Control totals- Independent determination of the control totals of the control totals of actual files
by means of audit program permit checking of totals against reported totals produced by the
system.

Test data- system test data can be used to produce control totals or results that are to be checked
against predetermined totals.

b) Explain the importance and usual contents of a letter of engagement. [10]

It outlines the fee structure, responsibilities and obligations of the firm and the client. ... They
serve a bigger purpose than just business contracts though: Engagement letters help you set
expectations. Engagement letters also help lay a solid foundation for a working relationship
between a practice and their clients. Engagement letters help you reduce risk. Engagement letters
reduce scope creep. Engagement letters help you set expectations. Engagement letter include the
avoidance of possible problems between the CPA and the client concerning (1) the scope of the
work, (2) the service to be rendered, and (3) the audit fee.

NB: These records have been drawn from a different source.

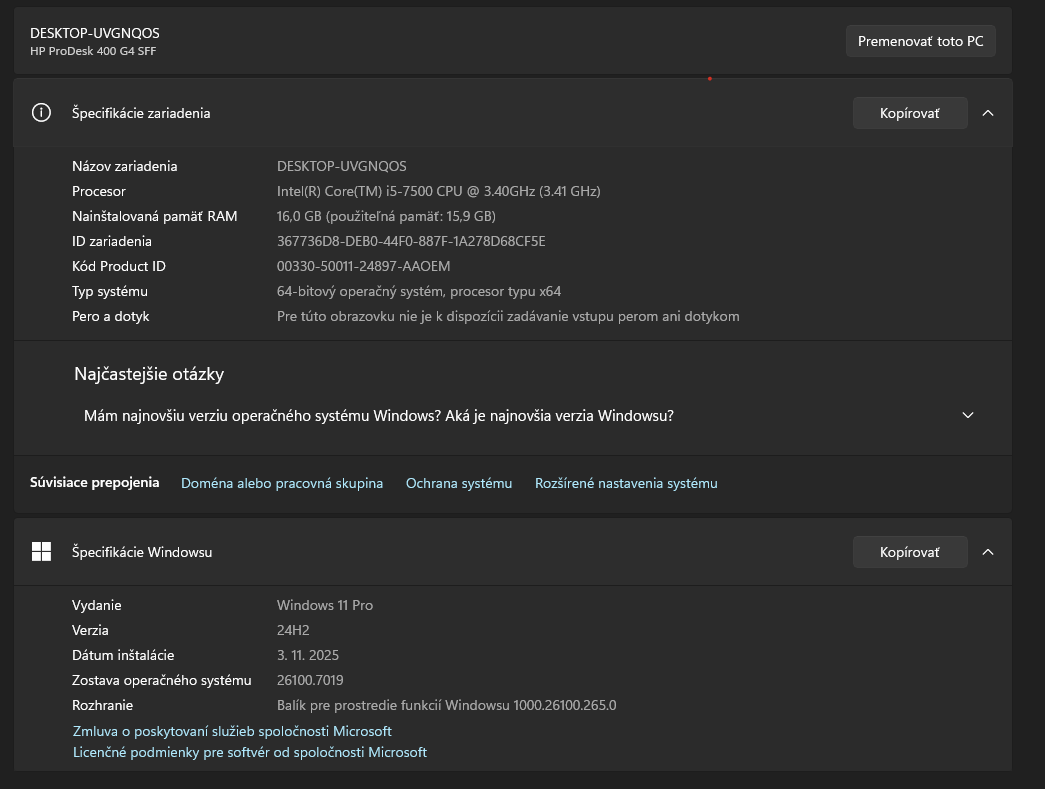Image resolution: width=1045 pixels, height=789 pixels.
Task: Click the Kód Product ID value text
Action: pyautogui.click(x=363, y=266)
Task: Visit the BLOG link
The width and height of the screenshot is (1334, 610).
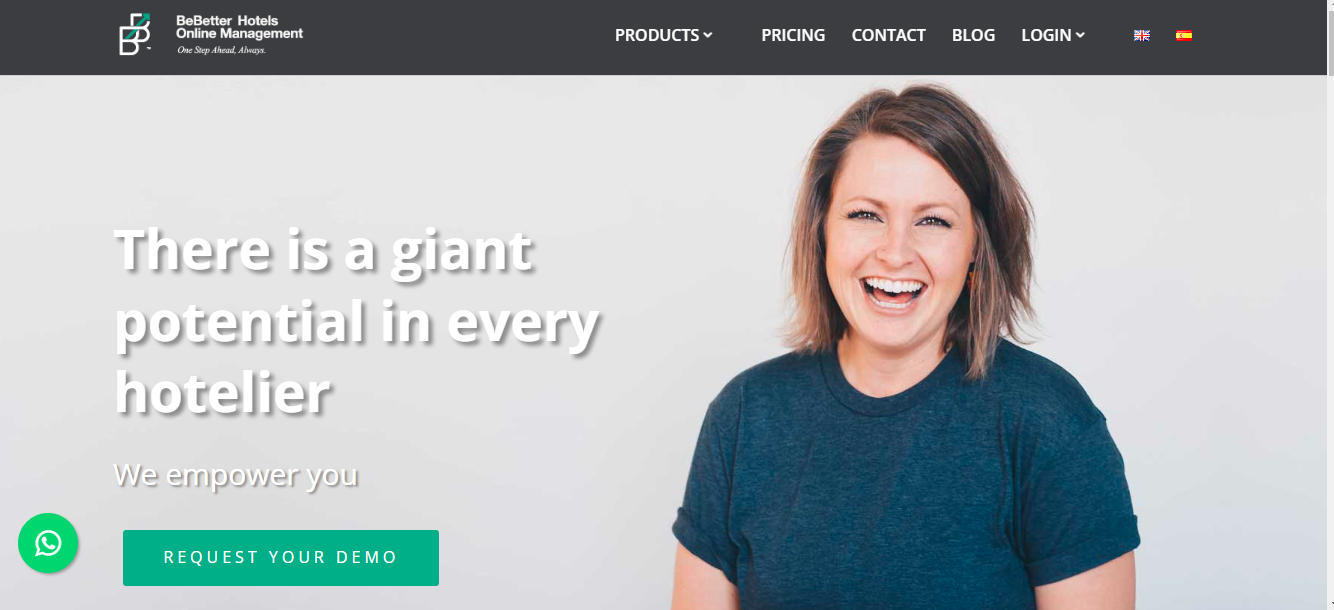Action: [x=973, y=35]
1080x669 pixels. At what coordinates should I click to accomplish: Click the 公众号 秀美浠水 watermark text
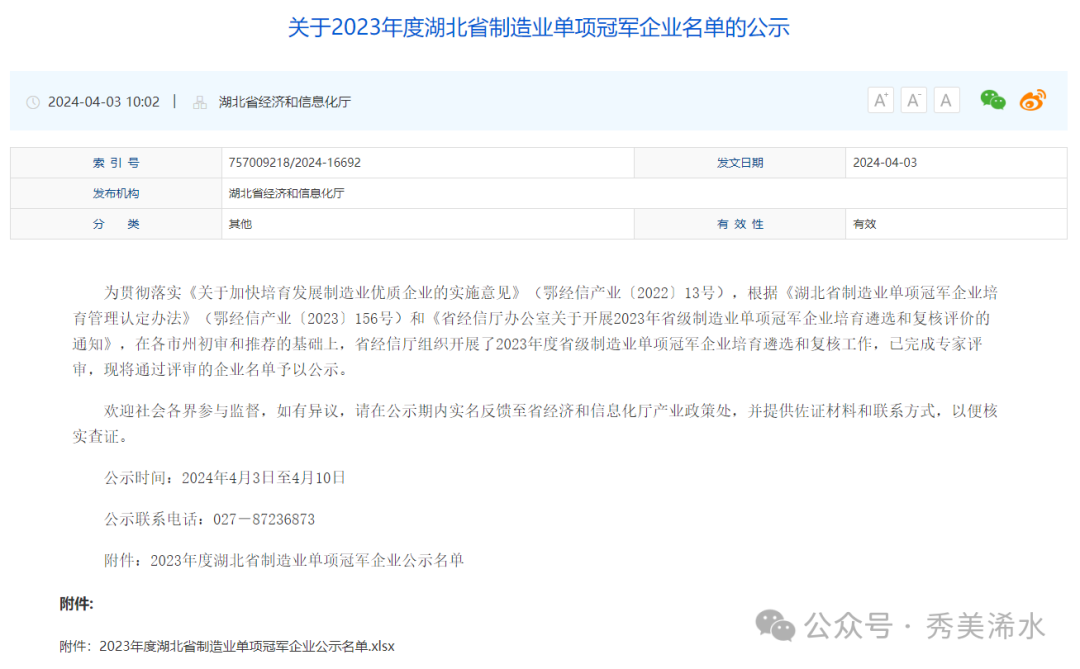click(924, 627)

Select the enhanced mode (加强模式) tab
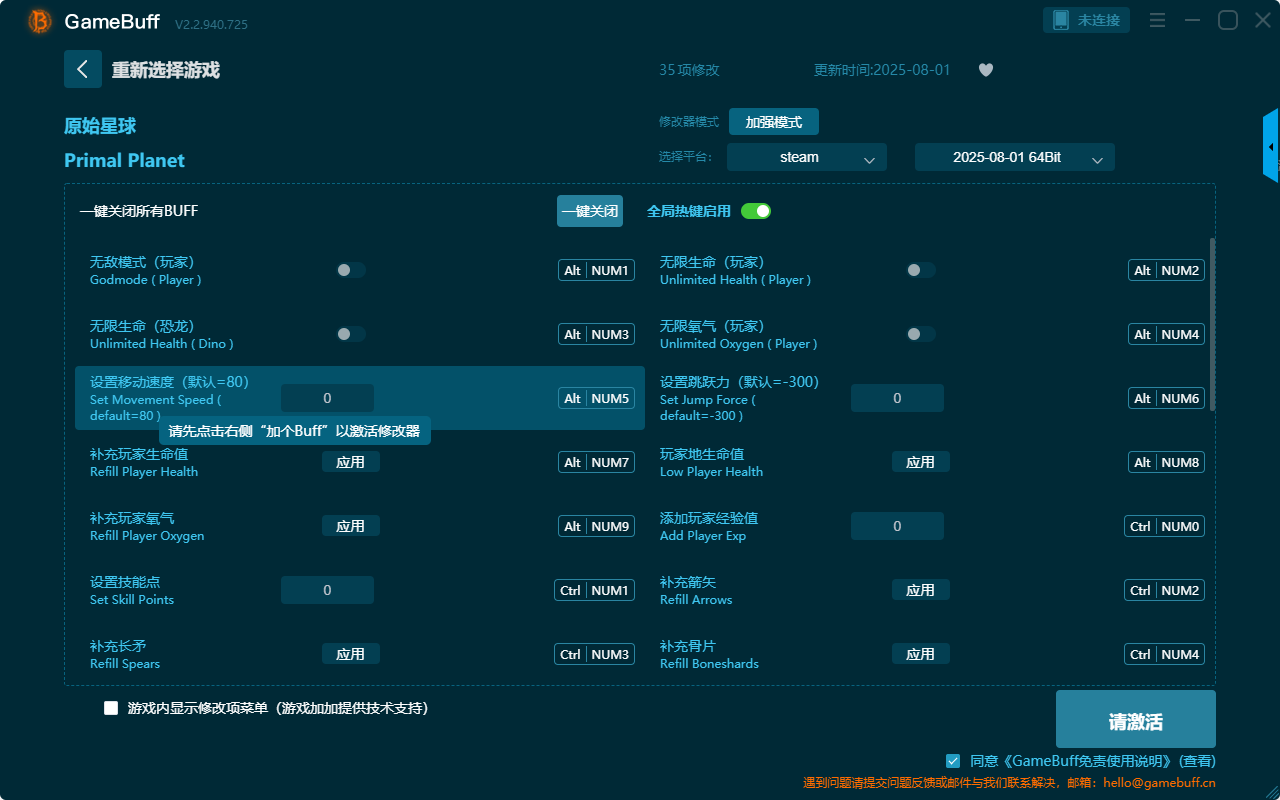coord(774,122)
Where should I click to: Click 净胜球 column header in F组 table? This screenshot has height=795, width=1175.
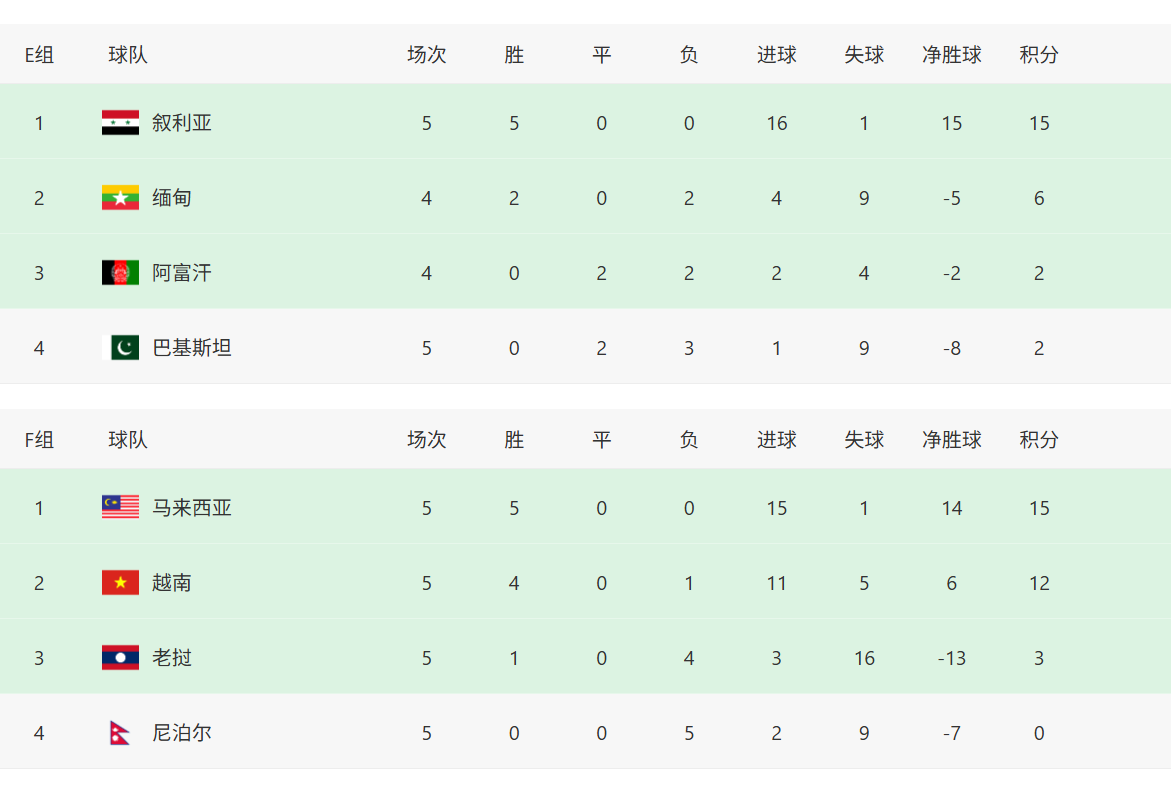pyautogui.click(x=951, y=440)
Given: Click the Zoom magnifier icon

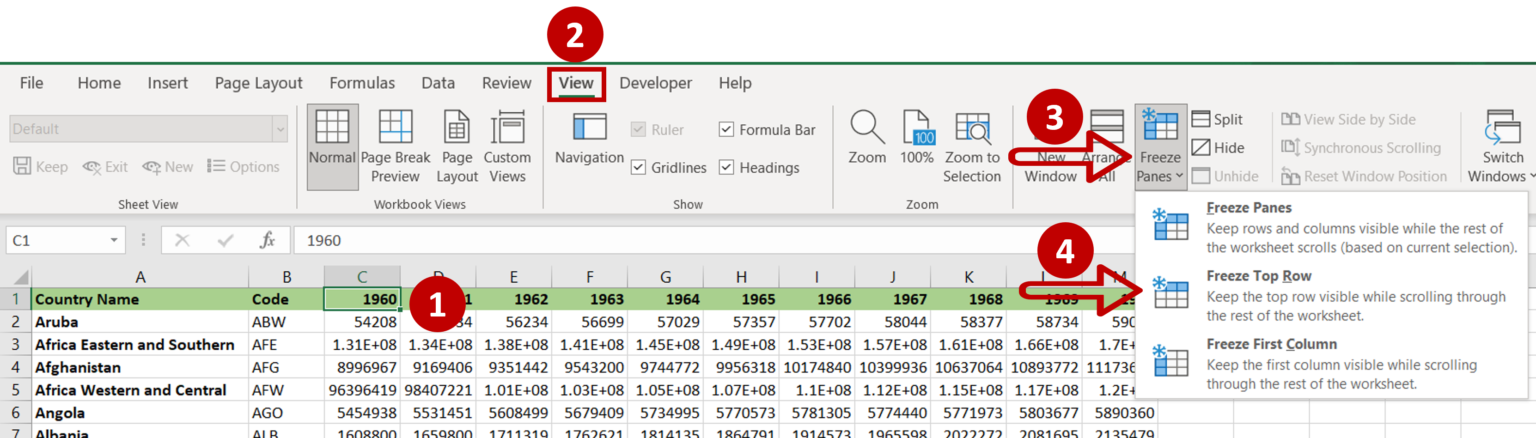Looking at the screenshot, I should (867, 127).
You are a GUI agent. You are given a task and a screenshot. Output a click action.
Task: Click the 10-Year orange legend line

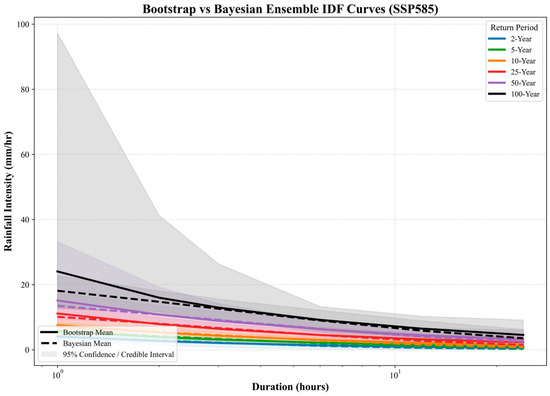[497, 61]
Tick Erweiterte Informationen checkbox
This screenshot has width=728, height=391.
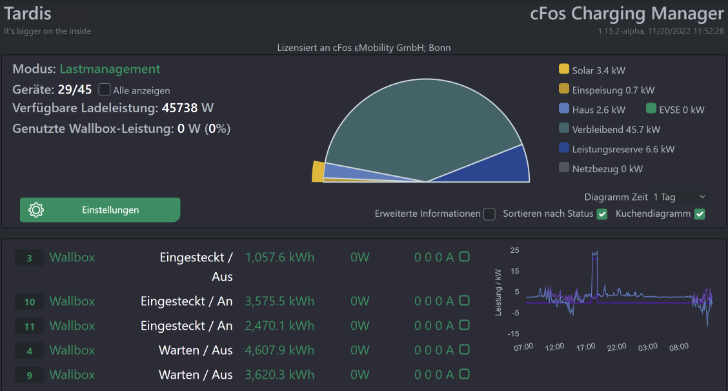(x=489, y=214)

d) Explain what post balance sheet events are (SSA17 or IAS 10 is the relevant
standard). [5]
Refers to events and transaction that happens or incurred after the financial reporting date for the
company. Events after the Reporting Period contains requirements for when events after the end
of the reporting period should be adjusted in the financial statements. This events are then
classified as adjusting events and non-adjusting events. Adjusting events are those providing
evidence of conditions existing at the end of the reporting period, whereas non-adjusting events
are indicative of conditions arising after the reporting period (the latter being disclosed where
material).

Adjusting Events, adjust the accounts if the event provides evidence of conditions that existed at
the period end. Examples are:
The result of a court case Debtor goes bad 5 days after SFP date
(This is evidence that debtor was bad at SFP date also)
Stock is sold at a loss 2 weeks after SFP date
Property gets impaired 3 weeks after SFP date
(This implies that the property was impaired at the SFP date also)
The discovery of fraud or error in the year.

Non-Adjusting Events - these are disclosed only. These are events (after the SFP date) that
occurred which do not give evidence of conditions at the year end, rather they are indicative of
conditions AFTER the SFP date. Examples are:
Stock is sold at a loss because they were damaged post year-end
(This is evidence that they were fine at the year-end - so no adjustment)
Property impaired due to a fall in market values generally post year end
(This is evidence that the property value was fine at the year-end - so no adjustment required).